======== Selected passage ========

That the government was right in deciding for private construction and operation, there has since been little question. To build and operate a pioneer road, to make the inevitable United States connections or extensions, to undertake the subsidiary enterprises and to enter into the flexible, intimate relations with producers and shippers necessary for success, were tasks for which government departments were not well fitted. With the traditions which has unfortunately become established in Canadian politics, there would probably be campaign contributions in the one case and graft in the other, but in the one case, also, there would probably be efficiency, and in the other red tape and stagnation.

As to what private company should be given the contract, there seemed more room for discussion. The members of the Howland syndicate were successful and substantial business men, and their offer appeared to be much better than the offer accepted. It was, however, denounced as a sham by the government forces, on the ground that its signers knew that there was not the faintest likelihood of the ministry failing to carry through the contract it had signed. How successful the Howland group would have proved we can only conjecture; it is certainly not likely that they would have developed more courage, persistence, or enterprise than the men who actually carried out the project; nor could they have fulfilled their obligations more fully and more honourably.

========

**Written exercise:** In the passage on the railway contract, what did the government forces denounce the Howland syndicate's offer as? Rely only on the passage on the railway contract.

======== Data extract ========

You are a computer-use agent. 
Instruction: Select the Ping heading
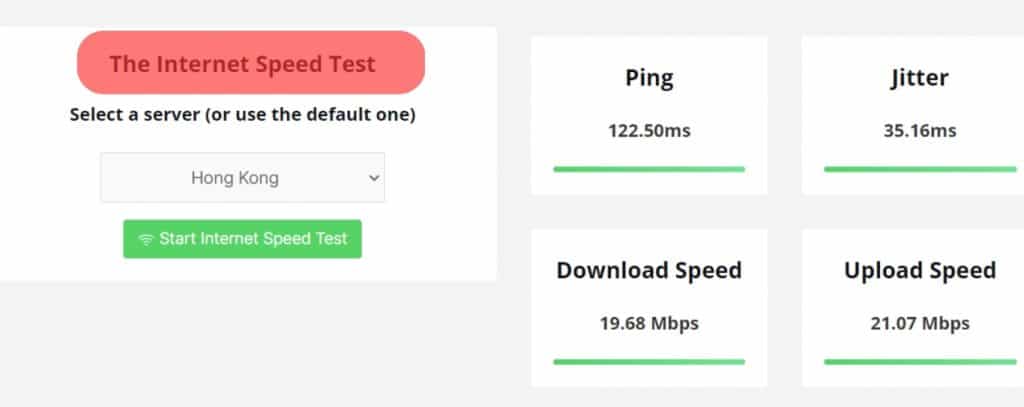[x=649, y=78]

========

**Solution to the problem:** A sham.